- YOUR OBJECTIVE: Each line from the one containing "You are a GUI" to the end of the entries below is to be set down exactly; the pictures are not.

*** Opening of AVAILABLE DATA ***

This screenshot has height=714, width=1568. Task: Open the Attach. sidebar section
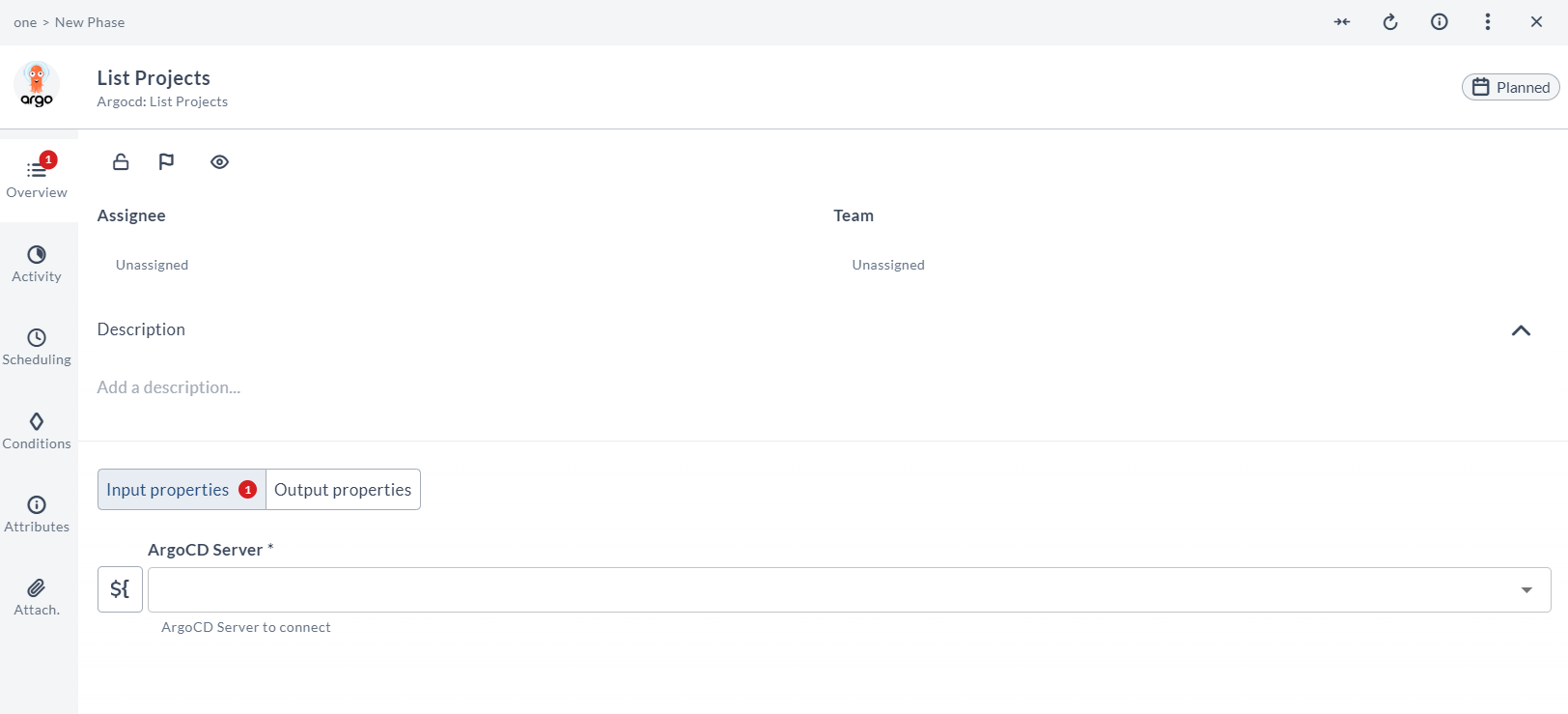point(37,597)
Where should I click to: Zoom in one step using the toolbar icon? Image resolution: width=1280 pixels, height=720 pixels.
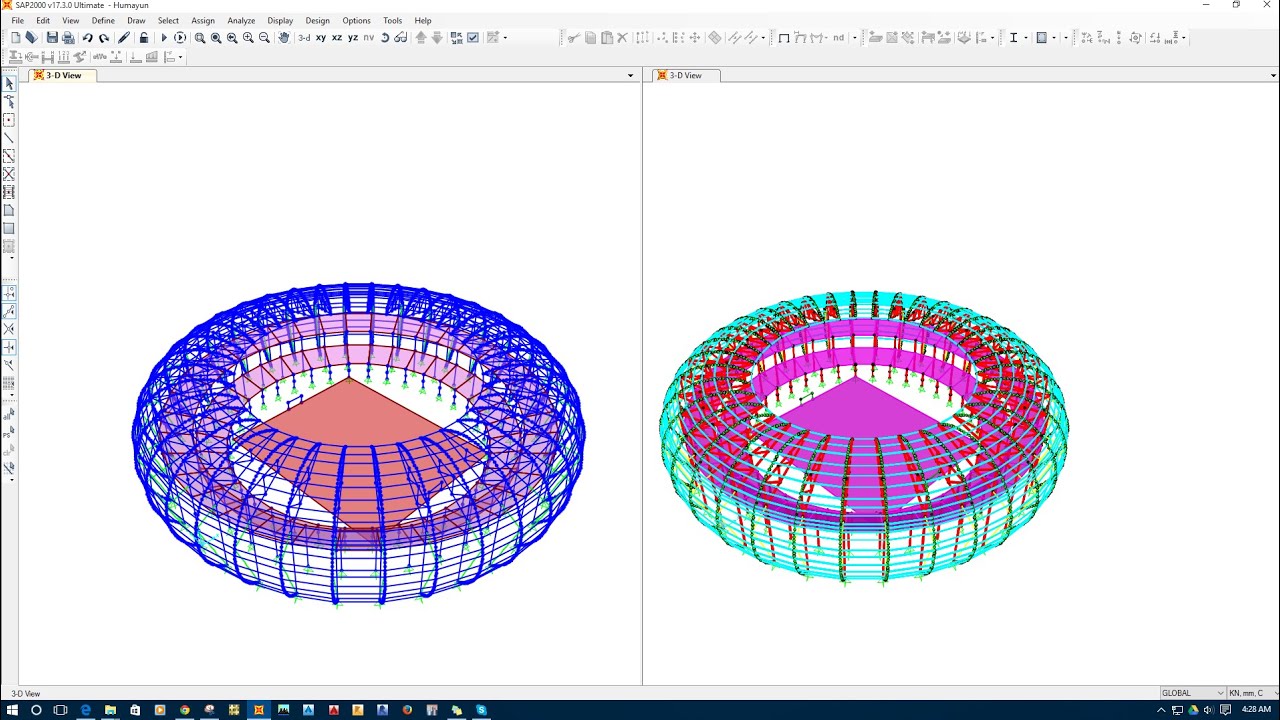pyautogui.click(x=247, y=37)
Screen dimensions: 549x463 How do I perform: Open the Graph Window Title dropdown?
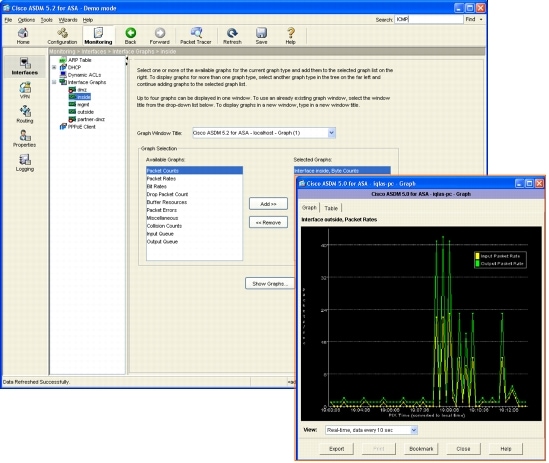[331, 133]
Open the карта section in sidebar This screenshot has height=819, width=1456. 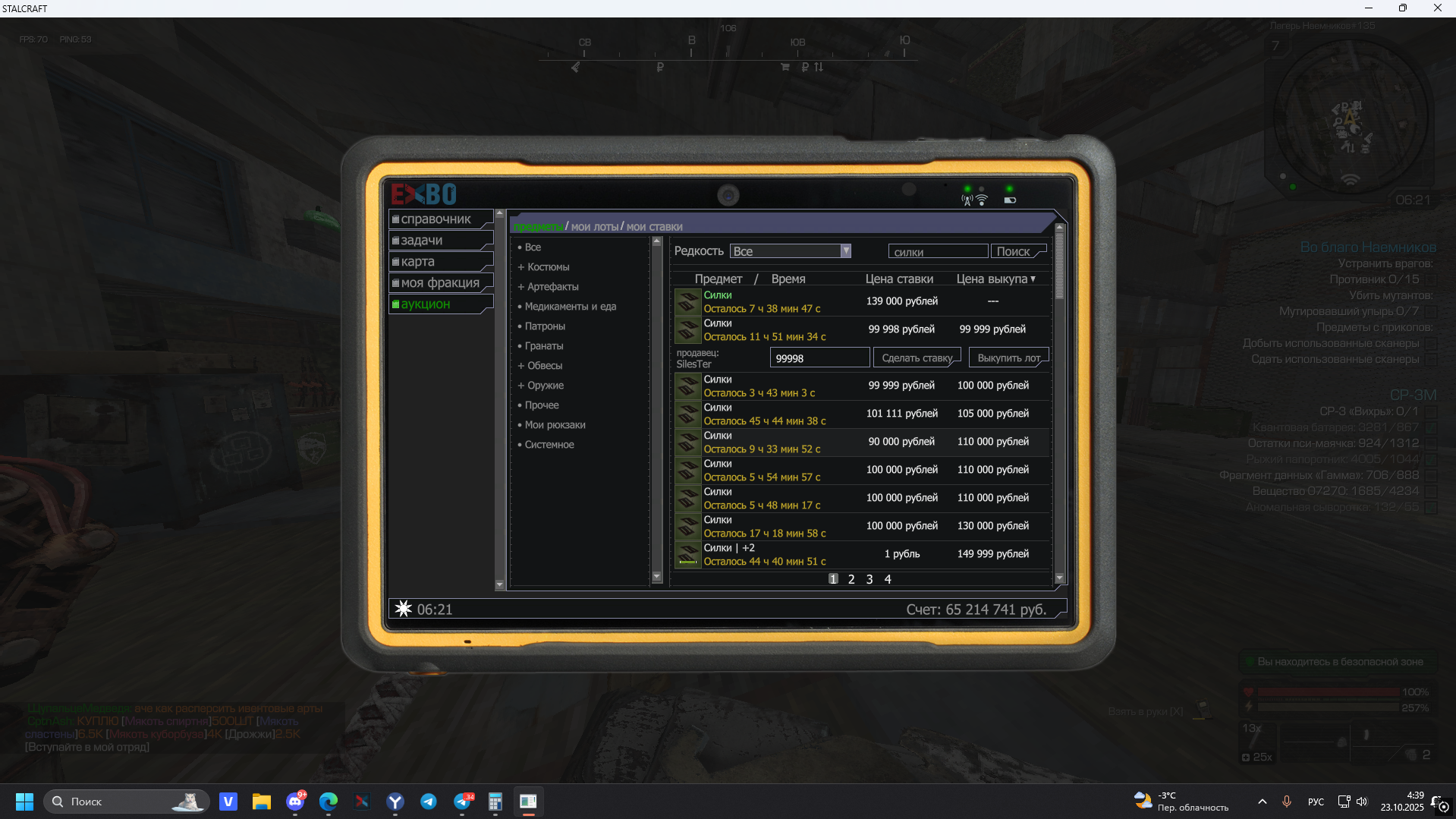click(418, 262)
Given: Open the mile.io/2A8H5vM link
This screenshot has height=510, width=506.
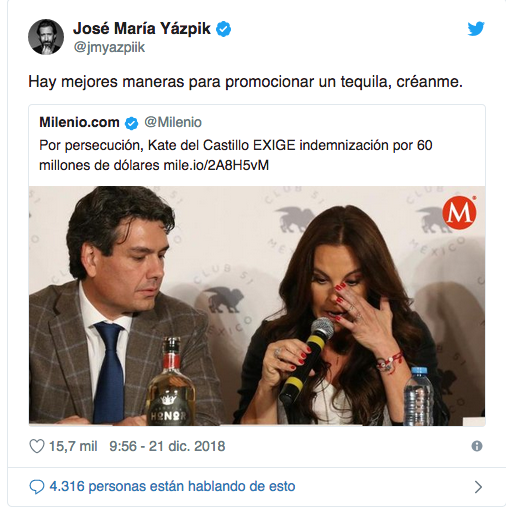Looking at the screenshot, I should pyautogui.click(x=216, y=165).
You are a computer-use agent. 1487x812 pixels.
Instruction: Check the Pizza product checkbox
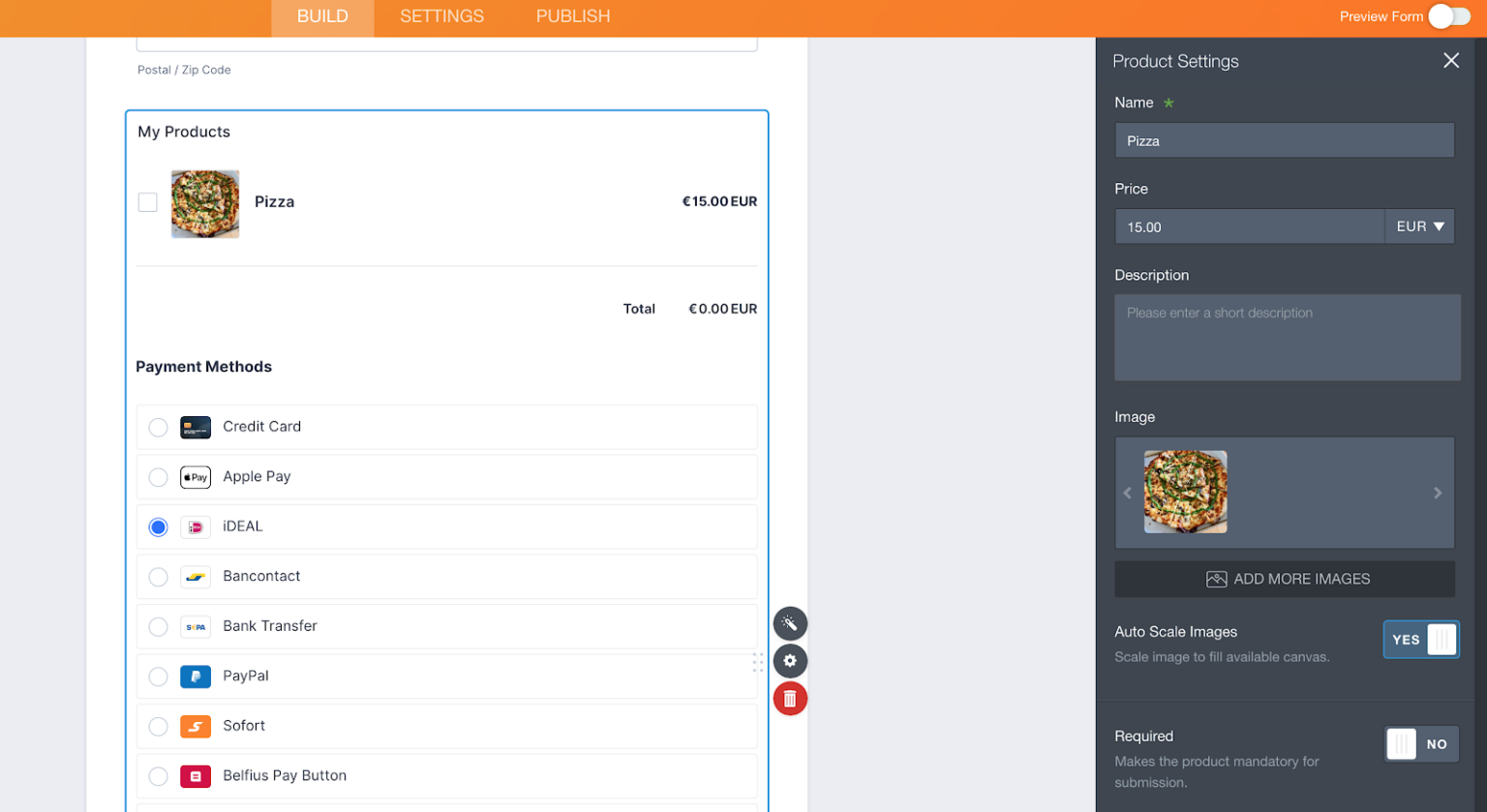click(x=147, y=201)
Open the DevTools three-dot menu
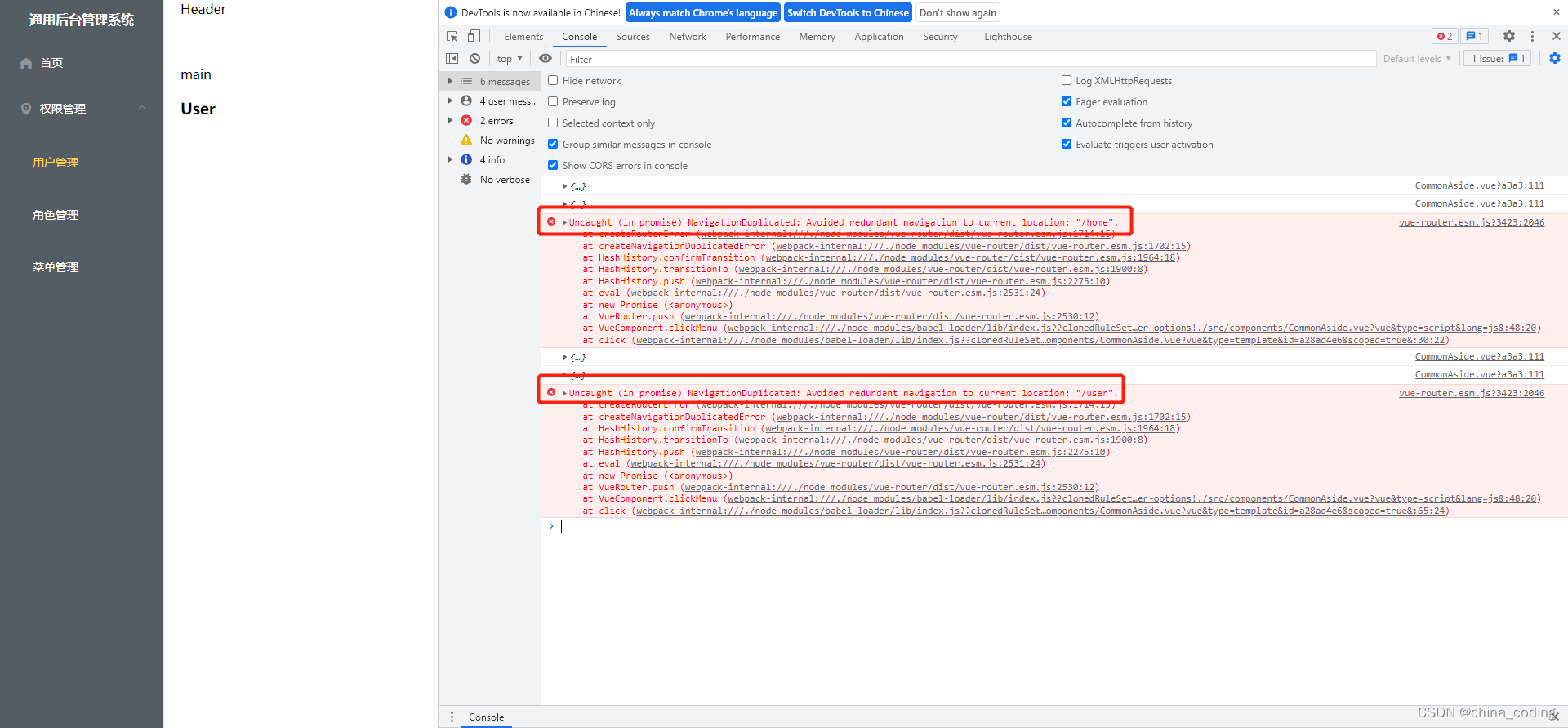The width and height of the screenshot is (1568, 728). pos(1532,37)
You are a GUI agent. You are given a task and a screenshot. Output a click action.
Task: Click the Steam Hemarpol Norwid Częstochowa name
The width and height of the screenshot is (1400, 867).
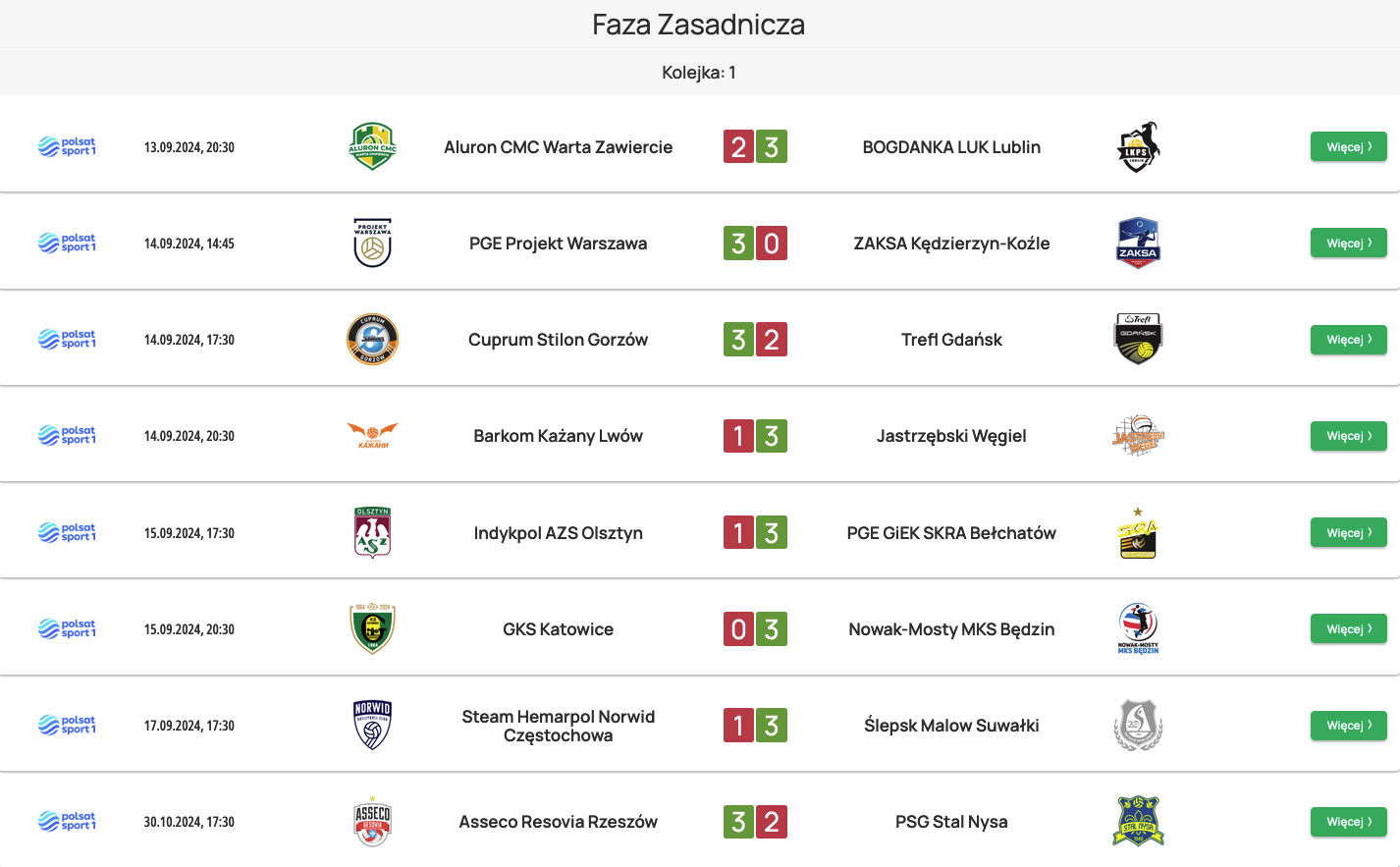(558, 726)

*** Close of AVAILABLE DATA ***

- RESPONSE:
You are a GUI agent. You are given a task and a screenshot. Output a click action.
Task: Click the Steam Hemarpol Norwid Częstochowa name
The width and height of the screenshot is (1400, 867).
(558, 726)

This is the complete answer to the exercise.